Simulator (80%): Complete the memory system

You will extend your Lab #2 pipeline design. Please add the code in add_me3.txt appropriate places. userknob.h and simknob.h files have been updated, please use the updated files.

Step 1:
You need to complete the dcache_access function in this assignment. I-cache is still a perfect cache for this assignment

To activate your dcache structure, you must turn off KNOB_PERFECT_DCACHE.
e.g.) ../../../pin -t obj-intel64/sim.so -perfect_dcache 0 -readtrace 1 -- /bin/ls
Note that KNOB_PERFECT_DCACHE should work even after you implement a data cache. Hence, when KNOB_PERFECT_DCACHE value is 1, regardless of data cache size, all the cache access should be cache hit.

The cache has a 64B block size, true LRU and write-through policy. D-cache access latency is set by KNOB_DCACHE_LATENCY. Note that, a load/store instruction still takes load/store instruction latency cycles in side the execution stage.
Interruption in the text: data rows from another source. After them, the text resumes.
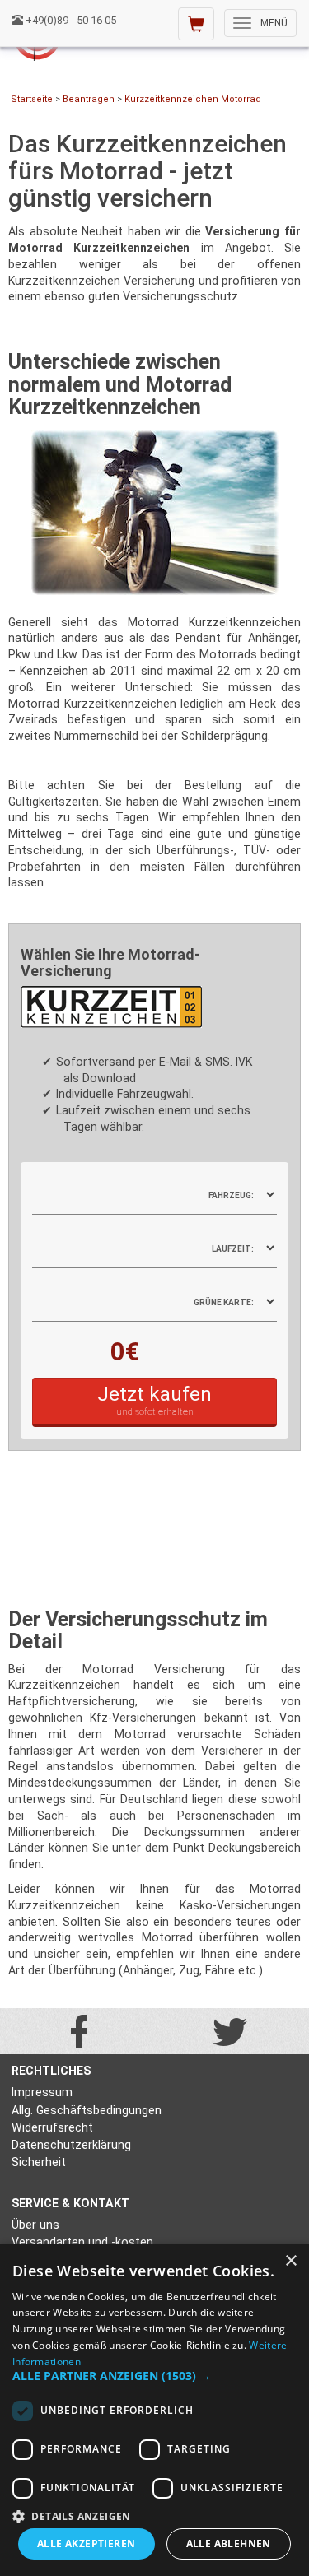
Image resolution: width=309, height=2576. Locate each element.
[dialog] (154, 2410)
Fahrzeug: (231, 1195)
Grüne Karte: (224, 1302)
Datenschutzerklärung (71, 2144)
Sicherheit (39, 2162)
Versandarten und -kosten (82, 2241)
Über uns (35, 2224)
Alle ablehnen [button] (228, 2543)
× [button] (290, 2261)
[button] (154, 2376)
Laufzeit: (233, 1248)
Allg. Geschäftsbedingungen (87, 2110)
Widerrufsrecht (52, 2127)
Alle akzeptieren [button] (86, 2543)
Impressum (42, 2092)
Hence, if there is a cache miss, the processor needs to wait at least KNOB_MEM_LATENCY_ROW_HIT/MISS cycles. You implement the write-allocate policy, so for both store and load misses, you bring the entire cache block. However, you can retire store instructions even before the requested block is serviced. We are implementing a non-blocking cache. Even if an instruction generates a cache miss, the pipeline continues to execute if there are ready instructions.
KNOB_DCACHE_SIZE, and KNOB_DCACHE_WAY set the cache configurations. Cache size should use a K-Byte unit

e.g) ../../../pin -t obj-intel64/sim.so -perfect_dcache 0 -dcache_size 1 -dcache_way 4 -readtrace 1 -- /bin/ls
cache size = 1KB, 1024/4/64=4 sets

To provide hints to build a cache, a stand alone cache simulator, cache.cc is provided. You can design your own cache structure.

Step 2:
You need to implement a MSHR to handle memory latency correctly. The size of MSHR is determined by KNOB_MSHR_SIZE.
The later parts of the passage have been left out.